You also need to reapply when you sweat or when you get wet.   Water is a natural solvent, and is really good at its job.  If you look at the supposedly “water resistant”, or “sweat proof” sunblocks, they all still recommend you reapply after any situation in which the sunblock may have washed off.  While I do think they are a good idea, they can only do their job so well, so you have to do your part and reapply.

Remember to use enough sunblock – you want to use about a shot glass full every time you apply it.   

     3. Spray sunscreens

Personally, I like spray sunscreens.   A big drawback is that it is hard to know if i have used enough, but that is why I apply twice as much as I think I need.  However, the main benefit for me, is that I am not a flexible man.   I can’t touch everywhere on my back, and the spray sunscreen at least allows me to know some sunscreen is applied everywhere.   Partial protection is better than none.

Simple tips to remember:

  • Put Sunblock on when you wake up
    • make it part of your morning routine, after you’ve dried from your shower, and gotten dressed.
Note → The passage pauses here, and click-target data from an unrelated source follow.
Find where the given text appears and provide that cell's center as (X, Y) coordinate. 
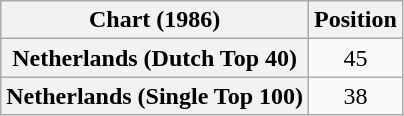
38 (356, 96)
45 (356, 58)
Netherlands (Dutch Top 40) (155, 58)
Chart (1986) (155, 20)
Position (356, 20)
Netherlands (Single Top 100) (155, 96)
Find where the given text appears and provide that cell's center as [X, Y] coordinate. 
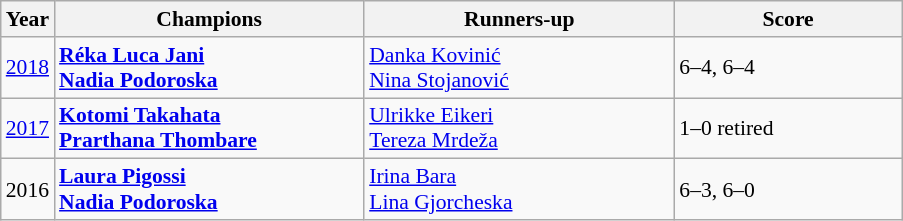
1–0 retired [788, 128]
Year [28, 19]
6–4, 6–4 [788, 68]
Score [788, 19]
2018 [28, 68]
Réka Luca Jani Nadia Podoroska [209, 68]
Ulrikke Eikeri Tereza Mrdeža [519, 128]
Danka Kovinić Nina Stojanović [519, 68]
Runners-up [519, 19]
2016 [28, 190]
Champions [209, 19]
Laura Pigossi Nadia Podoroska [209, 190]
Kotomi Takahata Prarthana Thombare [209, 128]
6–3, 6–0 [788, 190]
2017 [28, 128]
Irina Bara Lina Gjorcheska [519, 190]
For the text-containing cell, return its midpoint in [x, y] coordinate format. 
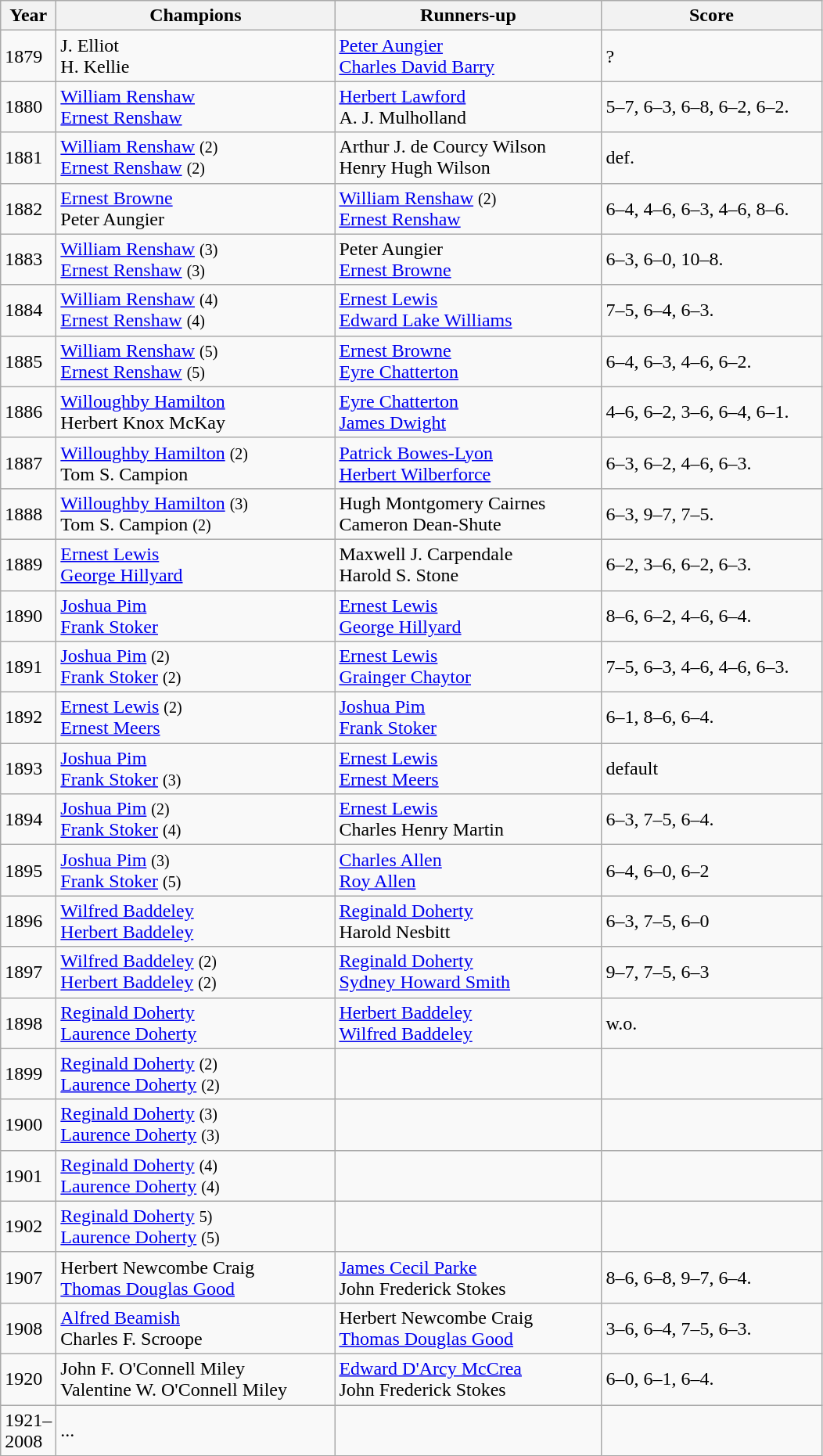
Ernest Lewis Ernest Meers [468, 768]
1892 [28, 718]
1882 [28, 208]
William Renshaw (3) Ernest Renshaw (3) [196, 260]
1921–2008 [28, 1430]
Joshua Pim (3) Frank Stoker (5) [196, 870]
John F. O'Connell Miley Valentine W. O'Connell Miley [196, 1378]
Patrick Bowes-Lyon Herbert Wilberforce [468, 463]
Ernest Browne Eyre Chatterton [468, 361]
Runners-up [468, 16]
Ernest Lewis Charles Henry Martin [468, 820]
Ernest Lewis (2) Ernest Meers [196, 718]
1901 [28, 1175]
William Renshaw (4) Ernest Renshaw (4) [196, 310]
1893 [28, 768]
1896 [28, 922]
1888 [28, 513]
Charles Allen Roy Allen [468, 870]
1895 [28, 870]
6–2, 3–6, 6–2, 6–3. [712, 565]
6–3, 6–0, 10–8. [712, 260]
Wilfred Baddeley Herbert Baddeley [196, 922]
Herbert Baddeley Wilfred Baddeley [468, 1023]
6–0, 6–1, 6–4. [712, 1378]
1879 [28, 56]
5–7, 6–3, 6–8, 6–2, 6–2. [712, 106]
7–5, 6–3, 4–6, 4–6, 6–3. [712, 667]
Eyre Chatterton James Dwight [468, 412]
William Renshaw (2) Ernest Renshaw [468, 208]
Year [28, 16]
Joshua Pim (2) Frank Stoker (4) [196, 820]
James Cecil Parke John Frederick Stokes [468, 1277]
Willoughby Hamilton Herbert Knox McKay [196, 412]
Reginald Doherty (3) Laurence Doherty (3) [196, 1125]
Wilfred Baddeley (2) Herbert Baddeley (2) [196, 972]
6–1, 8–6, 6–4. [712, 718]
Willoughby Hamilton (2) Tom S. Campion [196, 463]
9–7, 7–5, 6–3 [712, 972]
Reginald Doherty Sydney Howard Smith [468, 972]
1897 [28, 972]
1898 [28, 1023]
1920 [28, 1378]
William Renshaw (5) Ernest Renshaw (5) [196, 361]
1908 [28, 1328]
3–6, 6–4, 7–5, 6–3. [712, 1328]
6–3, 7–5, 6–0 [712, 922]
Maxwell J. Carpendale Harold S. Stone [468, 565]
Joshua Pim Frank Stoker (3) [196, 768]
1907 [28, 1277]
J. Elliot H. Kellie [196, 56]
def. [712, 158]
4–6, 6–2, 3–6, 6–4, 6–1. [712, 412]
Score [712, 16]
6–3, 9–7, 7–5. [712, 513]
Joshua Pim (2) Frank Stoker (2) [196, 667]
William Renshaw (2) Ernest Renshaw (2) [196, 158]
1881 [28, 158]
default [712, 768]
Alfred Beamish Charles F. Scroope [196, 1328]
? [712, 56]
1899 [28, 1073]
Reginald Doherty (4) Laurence Doherty (4) [196, 1175]
Ernest Lewis Edward Lake Williams [468, 310]
8–6, 6–2, 4–6, 6–4. [712, 615]
8–6, 6–8, 9–7, 6–4. [712, 1277]
1889 [28, 565]
6–4, 6–0, 6–2 [712, 870]
1884 [28, 310]
1887 [28, 463]
Ernest Lewis Grainger Chaytor [468, 667]
Arthur J. de Courcy Wilson Henry Hugh Wilson [468, 158]
Peter Aungier Ernest Browne [468, 260]
1885 [28, 361]
1880 [28, 106]
6–3, 6–2, 4–6, 6–3. [712, 463]
Peter Aungier Charles David Barry [468, 56]
Edward D'Arcy McCrea John Frederick Stokes [468, 1378]
1886 [28, 412]
7–5, 6–4, 6–3. [712, 310]
Willoughby Hamilton (3) Tom S. Campion (2) [196, 513]
Reginald Doherty Harold Nesbitt [468, 922]
... [196, 1430]
6–4, 4–6, 6–3, 4–6, 8–6. [712, 208]
Reginald Doherty 5) Laurence Doherty (5) [196, 1227]
Hugh Montgomery Cairnes Cameron Dean-Shute [468, 513]
6–4, 6–3, 4–6, 6–2. [712, 361]
1890 [28, 615]
Herbert Lawford A. J. Mulholland [468, 106]
Ernest Browne Peter Aungier [196, 208]
6–3, 7–5, 6–4. [712, 820]
Reginald Doherty Laurence Doherty [196, 1023]
1883 [28, 260]
w.o. [712, 1023]
Champions [196, 16]
Reginald Doherty (2) Laurence Doherty (2) [196, 1073]
1902 [28, 1227]
1891 [28, 667]
William Renshaw Ernest Renshaw [196, 106]
1900 [28, 1125]
1894 [28, 820]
Sunblock is supposed to go on well before you go outside anyways.  
  • Put sunblock on whenever you eat a meal, or start a new event
    • it is easy when you are on vacation to forget the time, so take a few minutes and reapply whenever you do something new.   If you apply it first thing in the morning, after breakfast and lunch, you’ll have captured most of the day.  Assuming you don’t stay in one place the entire time if you apply it whenever you get to a new location, you’ll have covered most of the day.   
  • Put sunscreen on whenever you dry out after feeling wet.   
    • You’re going to a hot and humid climate, you’ll probably go for a swim, or even if you just sit there and soak in the sun, you’ll get sweaty.
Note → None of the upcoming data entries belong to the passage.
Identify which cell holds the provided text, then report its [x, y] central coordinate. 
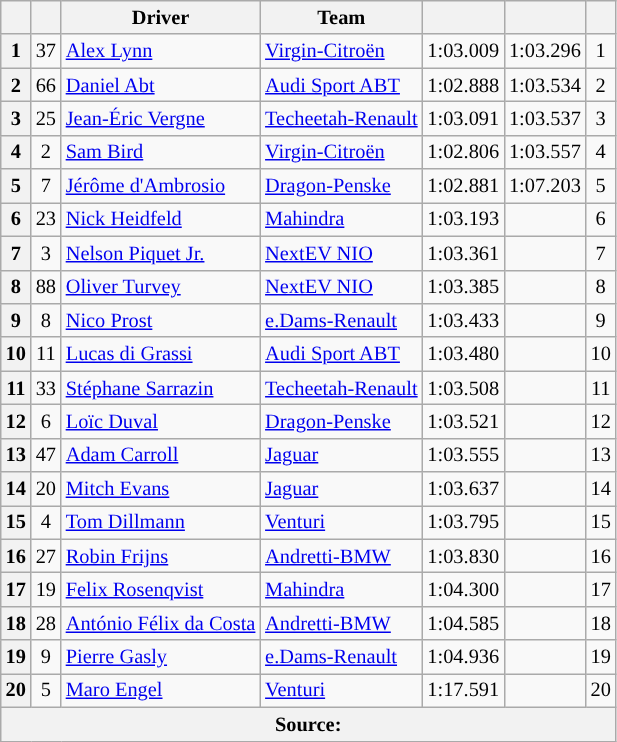
Stéphane Sarrazin [160, 388]
Nelson Piquet Jr. [160, 253]
1:03.009 [463, 51]
Source: [308, 724]
1:03.795 [463, 522]
Maro Engel [160, 690]
88 [46, 287]
Sam Bird [160, 152]
Pierre Gasly [160, 657]
1:04.936 [463, 657]
1:03.480 [463, 354]
1:03.555 [463, 455]
1:03.830 [463, 556]
23 [46, 219]
1:03.193 [463, 219]
1:04.585 [463, 623]
1:03.385 [463, 287]
1:03.521 [463, 421]
28 [46, 623]
Nick Heidfeld [160, 219]
Oliver Turvey [160, 287]
1:03.534 [545, 85]
66 [46, 85]
Alex Lynn [160, 51]
Tom Dillmann [160, 522]
27 [46, 556]
33 [46, 388]
1:07.203 [545, 186]
1:03.557 [545, 152]
Lucas di Grassi [160, 354]
Adam Carroll [160, 455]
1:02.888 [463, 85]
1:03.433 [463, 320]
Driver [160, 17]
Team [341, 17]
Mitch Evans [160, 489]
1:03.537 [545, 118]
1:02.881 [463, 186]
António Félix da Costa [160, 623]
25 [46, 118]
1:17.591 [463, 690]
1:03.091 [463, 118]
1:03.296 [545, 51]
Nico Prost [160, 320]
1:03.508 [463, 388]
47 [46, 455]
Robin Frijns [160, 556]
Jean-Éric Vergne [160, 118]
1:03.637 [463, 489]
Daniel Abt [160, 85]
Felix Rosenqvist [160, 589]
1:02.806 [463, 152]
37 [46, 51]
Jérôme d'Ambrosio [160, 186]
1:04.300 [463, 589]
Loïc Duval [160, 421]
1:03.361 [463, 253]
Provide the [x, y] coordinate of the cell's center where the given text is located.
The above are all about making sunscreen part of your routine, so you don’t even have to think about it.   You won’t want to worry about the time of day (other than to make sure you reach your reservation), and you won’t want to have your cellphone on you.   Enjoy yourself, and just have this routine.

If you do think about the time, unless you are absolutely sure of the time of your application, round down and reapply 90 minutes after the last time.   Being extra protected is not a problem, and using SPF 30 you won’t break the bank.

     4. Finally, if despite all of the above, you still get a sunburn…

Apply sunblock immediately, and at night apply a sunburn cream.   Sunburns are not like a light switch, there are degrees, and just because you are “already burned” doesn’t mean it can’t get much, much worse.  A minor sunburn is an annoyance, a bad sunburn means you probably won’t sleep well, but a really bad sunburn can lead to hospitalization.

Sorry for the delay in posting this week’s article, WordPress was down over the weekend, and the holidays delayed me a bit further.